Bitcoin SV’s Horrible April, by the Numbers
The biggest story in the Bitcoin world over the past couple of weeks has been the increased rejection of Bitcoin SV (BSV) by prominent members of the Bitcoin community.
BSV was created as a spinoff coin of Bitcoin Cash (BCH) last November. BSV differs from BCH in that it has a larger block size limit and a lack of some specific smart contract functionality.
Many Bitcoin users never took BSV seriously due to the fact that it is highly centralized behind CoinGeek Founder Calvin Ayre and nChain Chief Scientist Craig Wright, who has made numerous highly dubious claims about his credentials over the years (as pointed out by Wikileaks, longtime Bitcoin Core contributor Greg Maxwell, Charles Sturt University, Ethereum creator Vitalik Buterin, and others). But the indifference toward BSV turned to outrage when some in the crypto community: including Blockstream CEO Adam Back, “What Bitcoin Did” host Peter McCormack and the pseudonymous Twitter user Hodlonaut; started to receive legal threats regarding their references to Wright as a fraud.
Multiple exchanges, most notably Binance, are now delisting BSV, which appears to be having a largely negative impact on the price. Having said that, BSV’s price was already heading in a downward direction before these recent developments.
According to OpenMarketCap, BSV fell from $90.39 on April 3rd to $70.11 on April 14th — a drop of 22.4%. By April 16th (the day after Binance announced it will be delisting BSV), the price had fallen another 22.2% to $54.55. In total, this is a nearly 40% drop in less than two weeks.
The More Serious Issue
Of course, the falling BSV price also creates a separate, more serious issue in terms of security. We recently covered the security issues that could face BCH after it experiences its first halving next year, but the security picture looks much worse for BSV.

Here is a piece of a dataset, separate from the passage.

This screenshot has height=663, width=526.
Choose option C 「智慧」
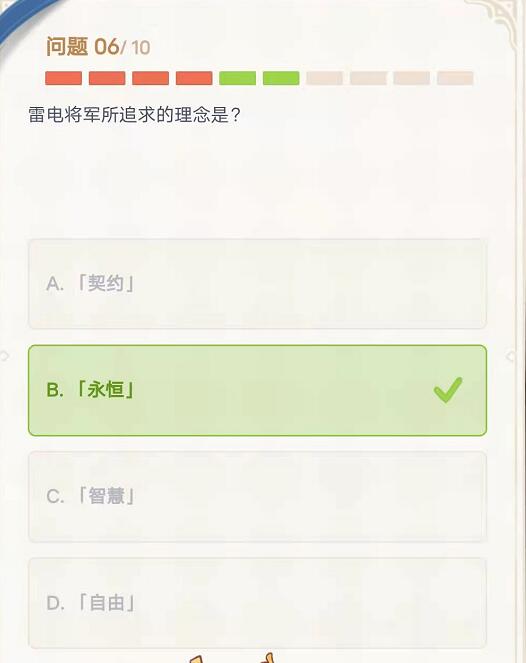pos(257,496)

According to data from Blockchair, BSV miners earned $157,187.40 on January 1st, but they only earned $98,124.61 on April 16th. This represents a decline of 37.5% in daily BSV miner revenue.
This decline in miner revenue has affected the BSV hashrate. According to BitInfoCharts, the BSV hashrate has declined from 976.5964 petahashes per second on April 1st to 699.5656 petahashes per second on April 16th — a decline of 28.4% in just over two weeks.
By comparison, Bitcoin’s estimated hashrate for April 16th was 47.3767 exahashes per second. This means it would take around 1.5% of Bitcoin’s network hashrate to perform a sustained 51% attack on BSV (as of April 16th).
Much like BCH, BSV will also experience a halving before Bitcoin next year, which could further worsen BSV’s issues with hashrate as compared to Bitcoin.
The end result of all this is the BSV chain is extremely unsecure as compared to Bitcoin, and the problem is now getting worse. Key members of the BSV community seem to have kicked the hornet’s nest with the legal threats to various Bitcoin users. Exchanges and wallet providers have already denounced Wright and Ayre’s activities, and their problems could get much worse if miners decide to join the retaliation.